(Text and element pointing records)
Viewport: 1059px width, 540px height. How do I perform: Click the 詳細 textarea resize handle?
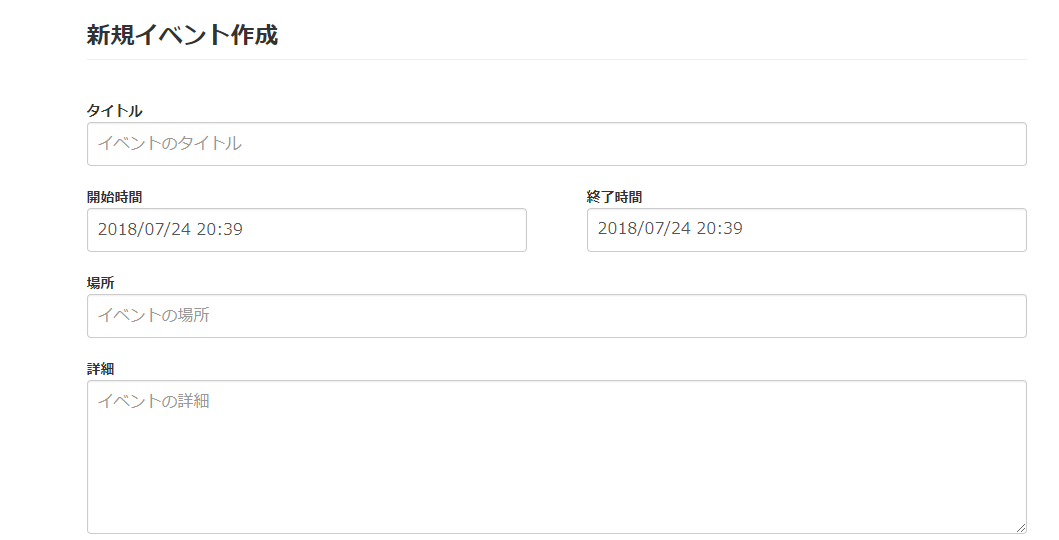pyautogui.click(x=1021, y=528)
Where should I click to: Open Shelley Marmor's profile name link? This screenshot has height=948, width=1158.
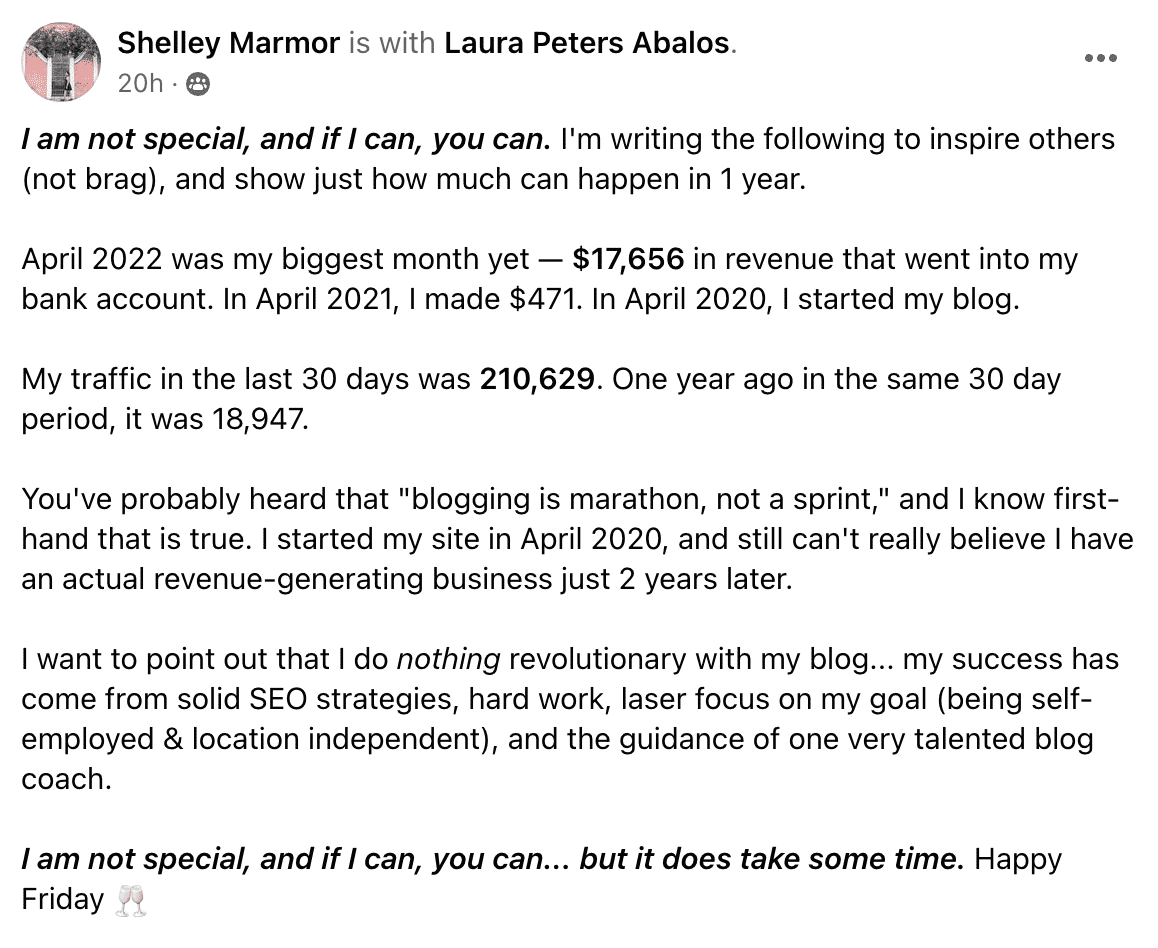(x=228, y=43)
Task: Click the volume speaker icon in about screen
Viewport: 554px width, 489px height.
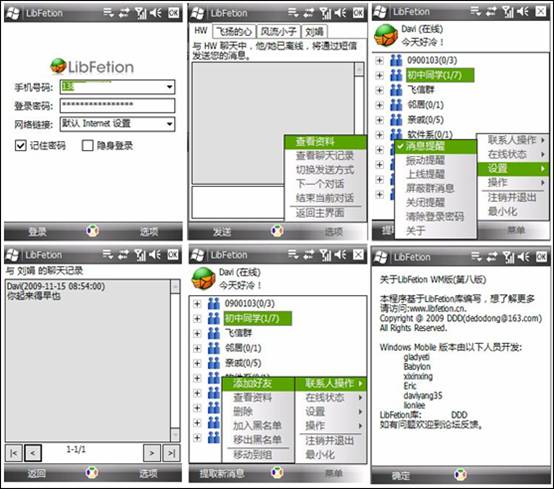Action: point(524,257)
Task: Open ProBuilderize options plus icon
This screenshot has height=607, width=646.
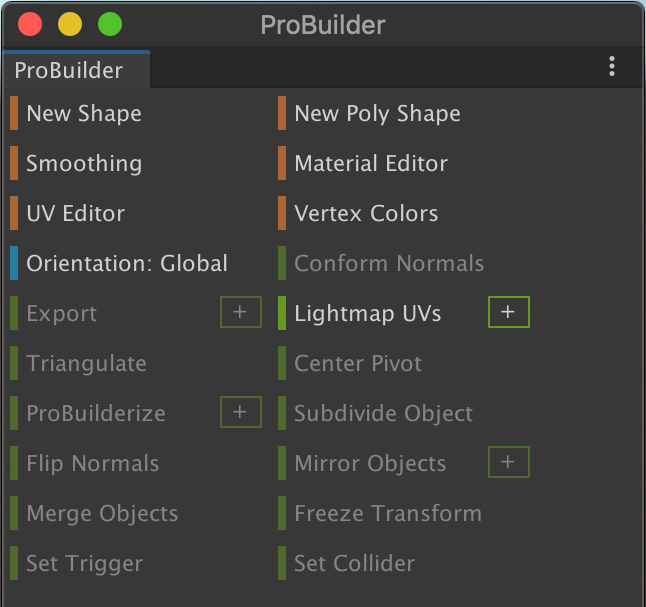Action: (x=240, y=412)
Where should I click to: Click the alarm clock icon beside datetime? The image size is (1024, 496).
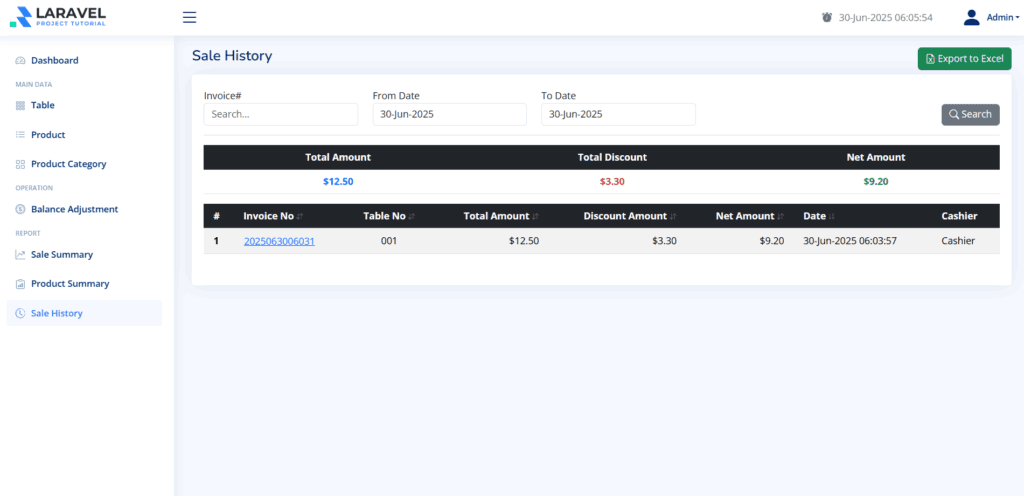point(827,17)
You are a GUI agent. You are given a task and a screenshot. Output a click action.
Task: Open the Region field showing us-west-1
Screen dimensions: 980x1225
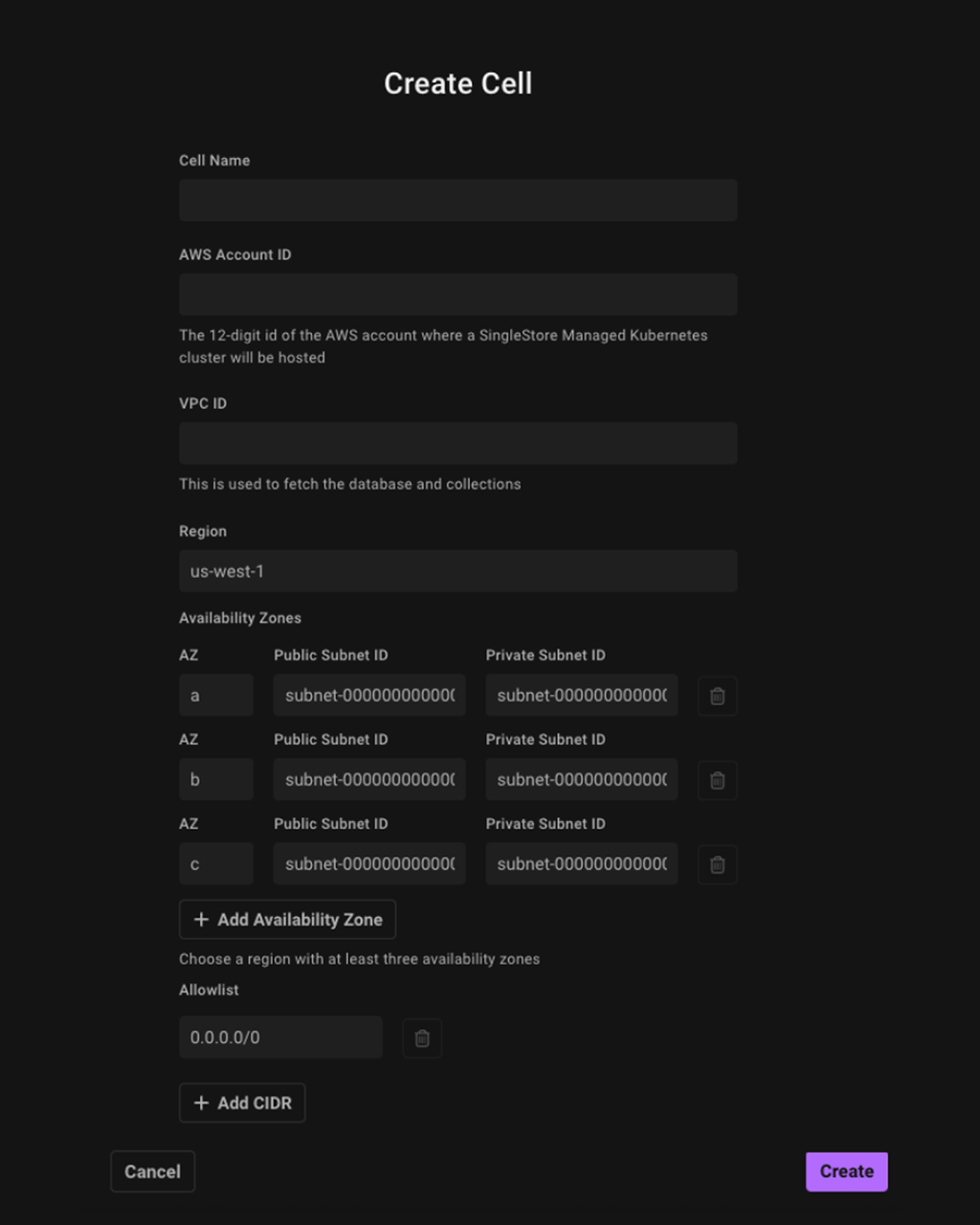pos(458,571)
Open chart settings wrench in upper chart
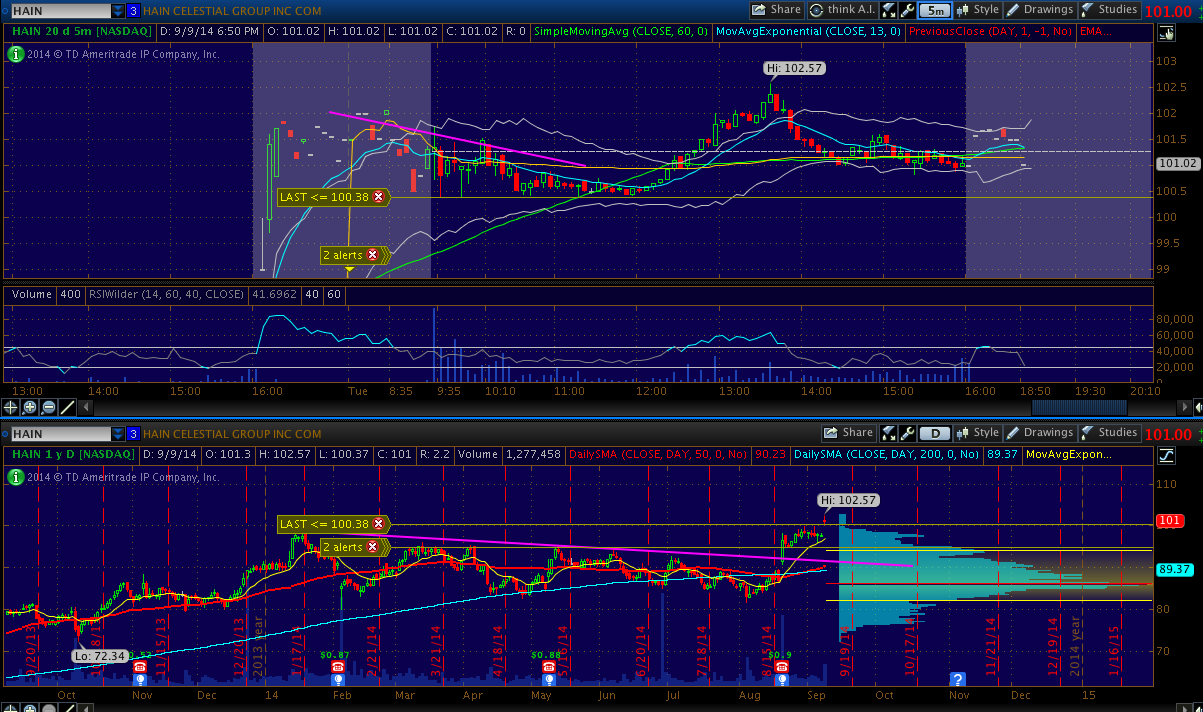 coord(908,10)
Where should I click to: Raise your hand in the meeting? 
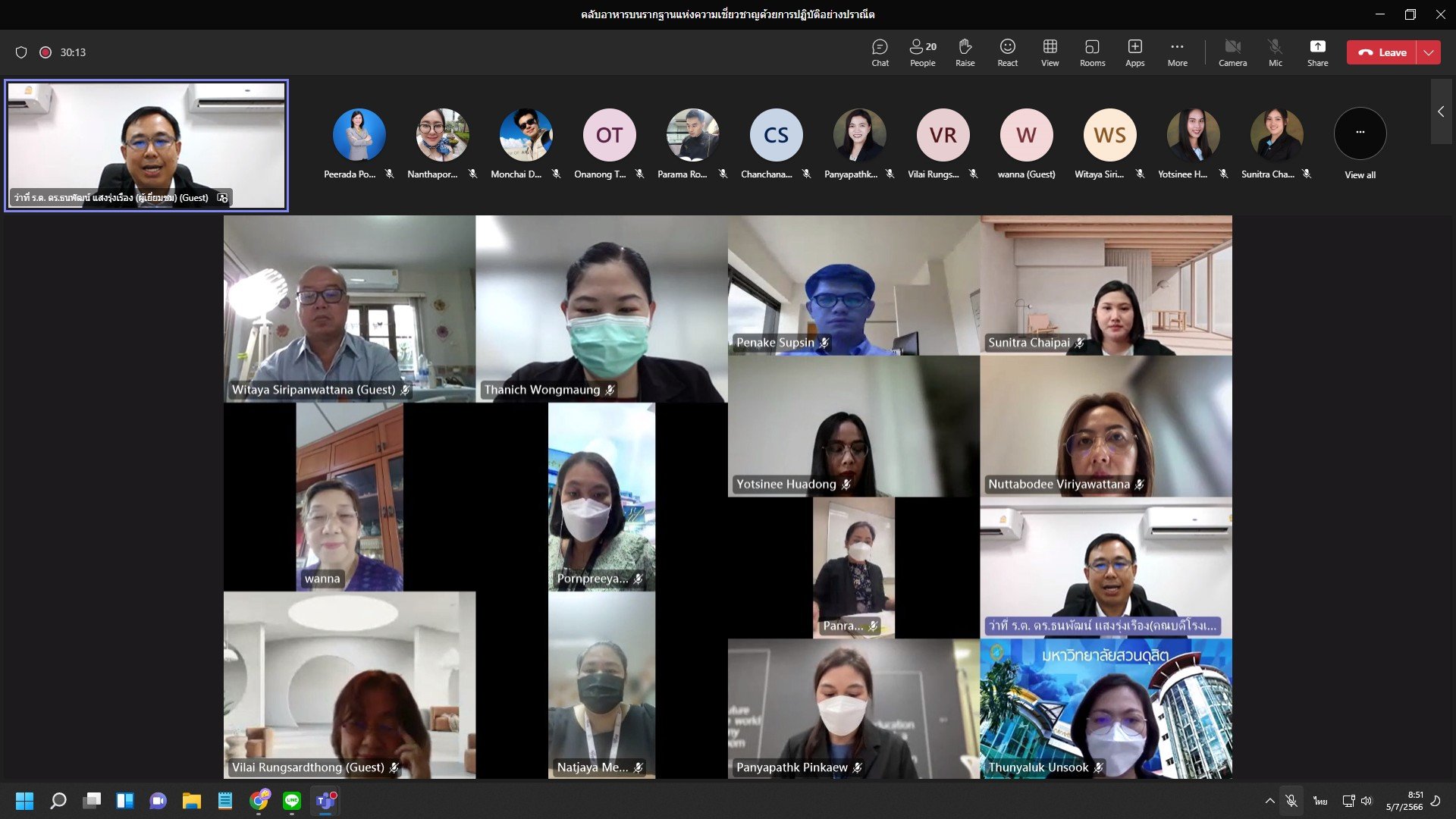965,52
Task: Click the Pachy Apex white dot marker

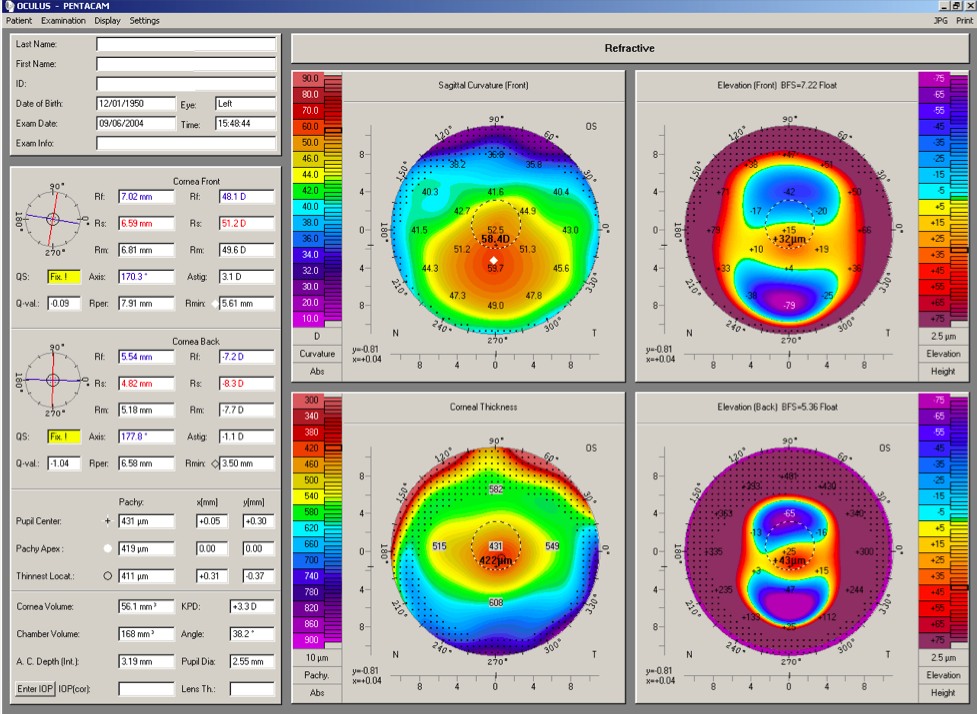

● **Your instructions**:
Can you output the data as a numbered list, from the line containing "Task: Open ProBuilderize options plus icon" through the end of the data, with blank lines and pictures left out?

● **Finished task**:
1. Task: Open ProBuilderize options plus icon
2. This screenshot has height=607, width=646.
3. Action: (x=240, y=412)
4. Where should I click to: Click the alarm clock icon beside datetime? The image size is (1024, 496).
5. point(827,17)
6. You are a GUI agent. You are given a task and a screenshot. Output a click action.
7. Task: Open the Region field showing us-west-1
8. Screen dimensions: 980x1225
9. pos(458,571)
10. Open chart settings wrench in upper chart
11.  coord(908,10)
12. Where should I click to: Raise your hand in the meeting? 
13. 965,52
14. Task: Click the Pachy Apex white dot marker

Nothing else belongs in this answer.